Do this :: Reproduce the passage on describing a character's appearance below word for word, in full.

Selection ::

◇ ◇ ◇

Let’s talk about when to describe a character’s appearance, how to do it meaningfully, and why less often says more.
1. Ask: Who Is Seeing Them? And Why Now?
The best descriptions are filtered through a perspective. Who’s noticing this character, and what do they see first? What do they expect to see, and what surprises them?
She looked like someone who owned every book you were supposed to have read in school. Glasses slipping down her nose. Sharp navy coat, sensible shoes, and an air of knowing too much too soon.
Now we’re not just learning what she looks like — we’re learning how she comes across. That tells us more than eye color ever could.
2. Use Appearance to Suggest Character, Not List Facts
Avoid long physical checklists. Instead, choose a few details that do double work — they imply personality, history, class, mood, or context.
Ineffective: She had long, wavy brown hair, green eyes, a small nose, and full lips. She wore jeans and a white shirt.

◇ ◇ ◇

Records shown ::
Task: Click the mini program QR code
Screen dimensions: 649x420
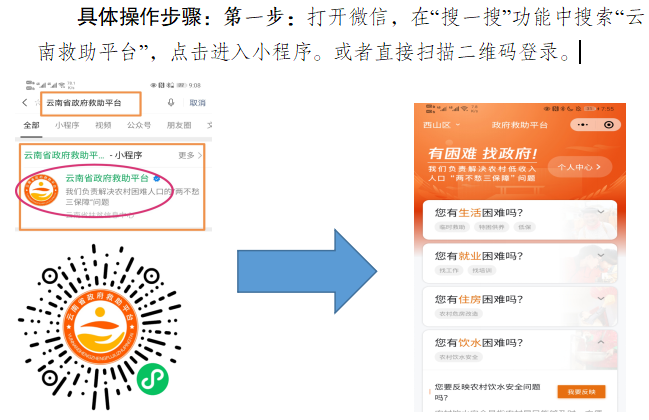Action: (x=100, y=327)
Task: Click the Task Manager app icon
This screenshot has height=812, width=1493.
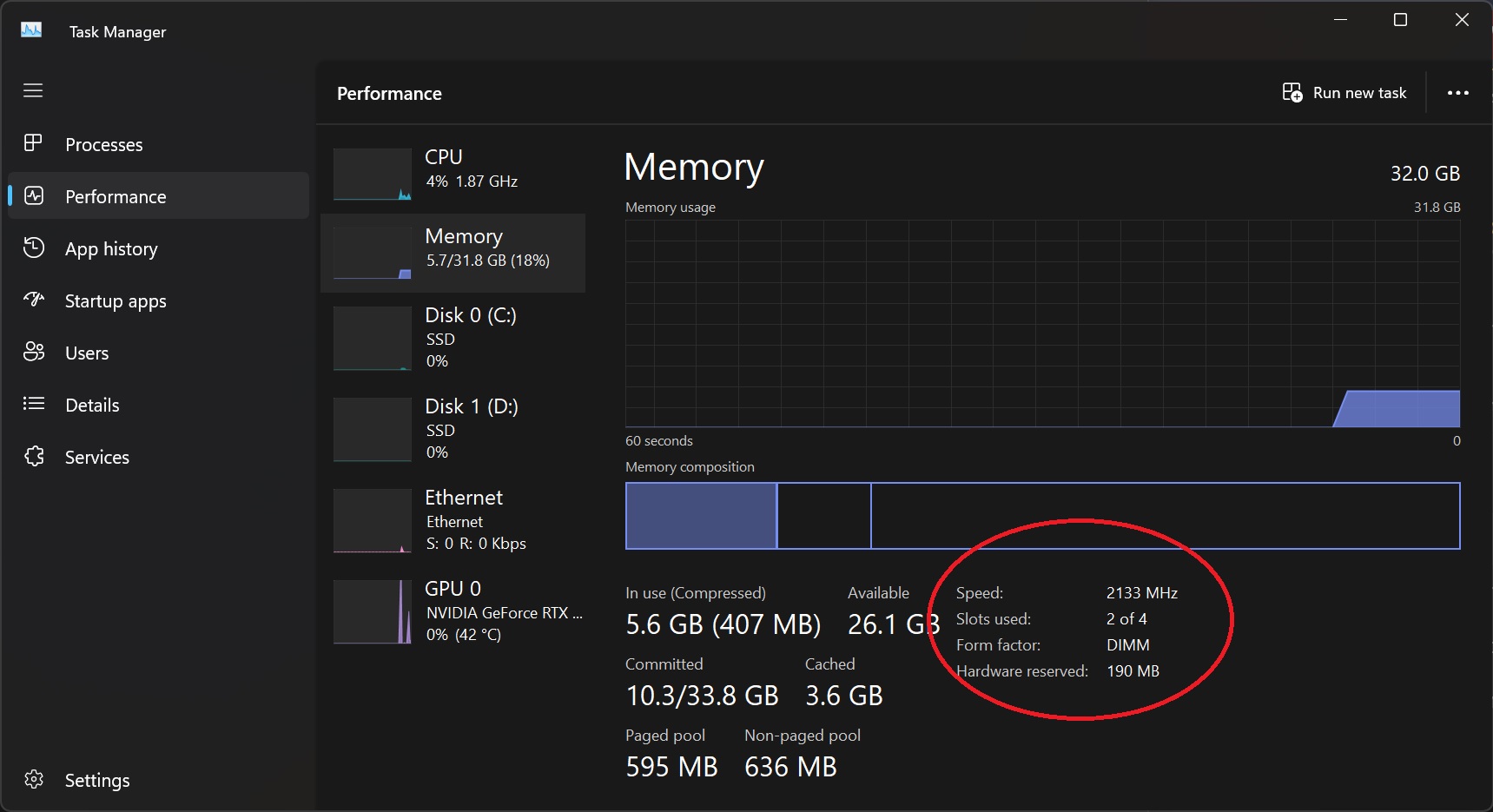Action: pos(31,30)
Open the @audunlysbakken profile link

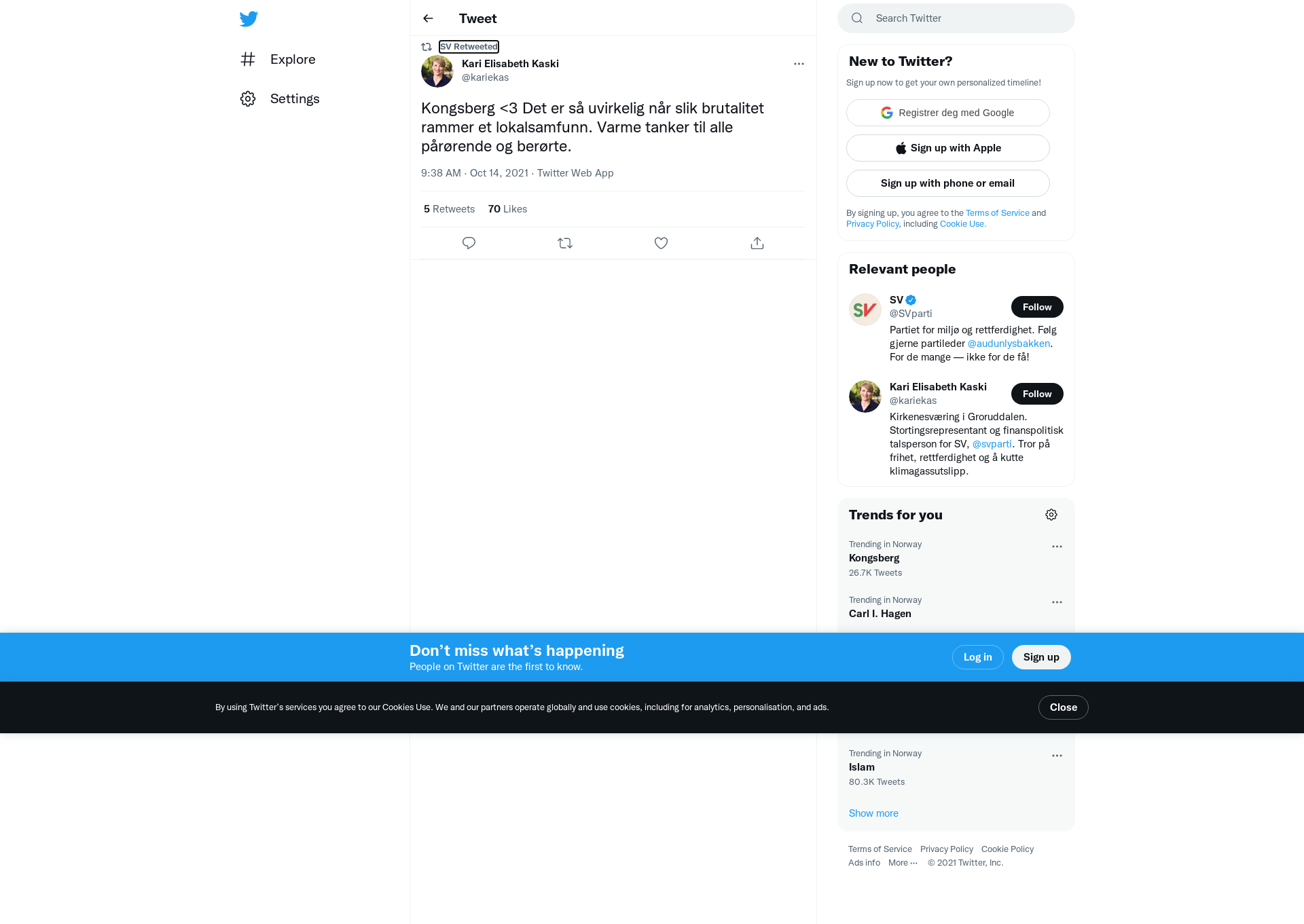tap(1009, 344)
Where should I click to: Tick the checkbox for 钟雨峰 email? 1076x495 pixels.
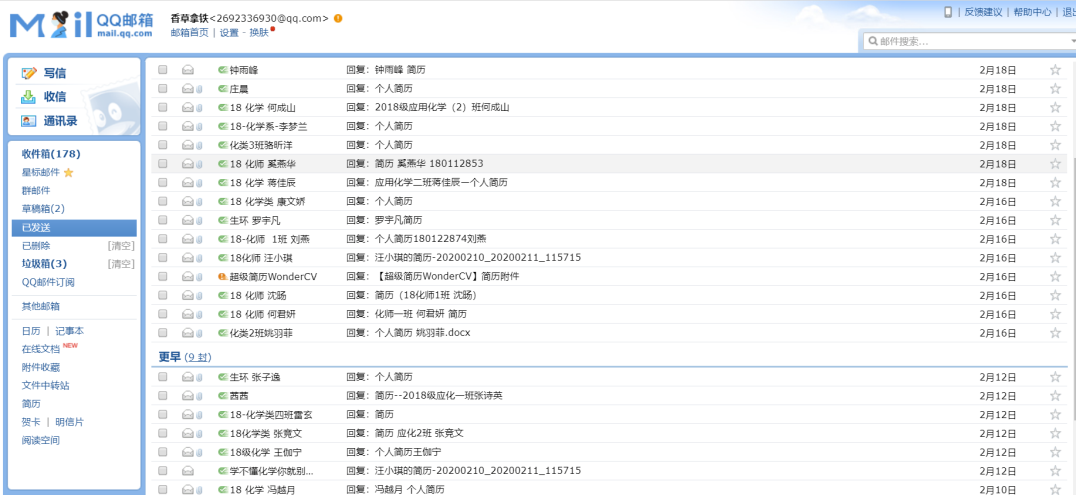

◇ ◇ ◇

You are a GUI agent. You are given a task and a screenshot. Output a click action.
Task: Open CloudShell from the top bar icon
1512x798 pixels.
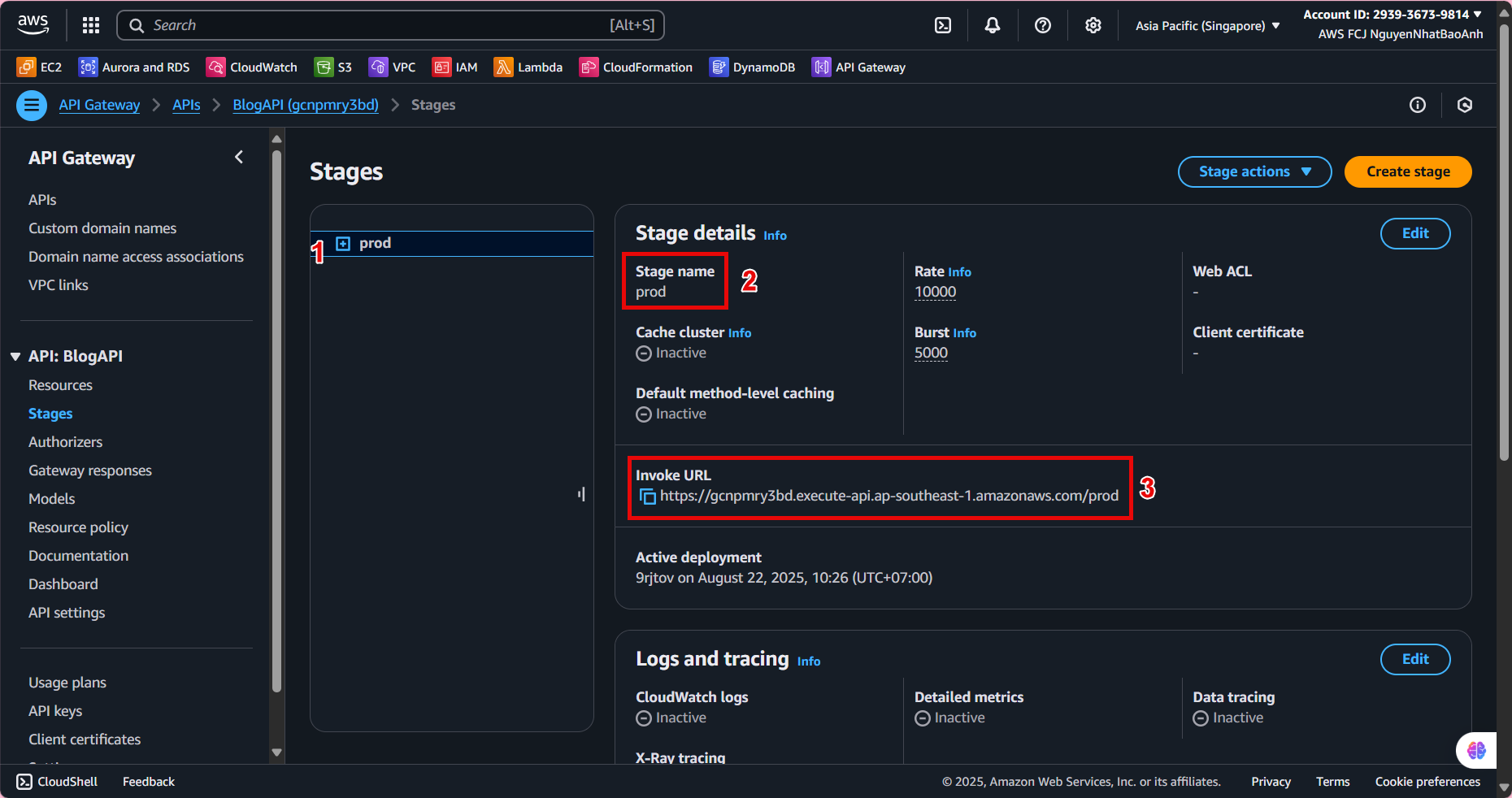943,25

◇ ◇ ◇

Written answer ::
Let’s talk about when to describe a character’s appearance, how to do it meaningfully, and why less often says more.
1. Ask: Who Is Seeing Them? And Why Now?
The best descriptions are filtered through a perspective. Who’s noticing this character, and what do they see first? What do they expect to see, and what surprises them?
She looked like someone who owned every book you were supposed to have read in school. Glasses slipping down her nose. Sharp navy coat, sensible shoes, and an air of knowing too much too soon.
Now we’re not just learning what she looks like — we’re learning how she comes across. That tells us more than eye color ever could.
2. Use Appearance to Suggest Character, Not List Facts
Avoid long physical checklists. Instead, choose a few details that do double work — they imply personality, history, class, mood, or context.
Ineffective: She had long, wavy brown hair, green eyes, a small nose, and full lips. She wore jeans and a white shirt.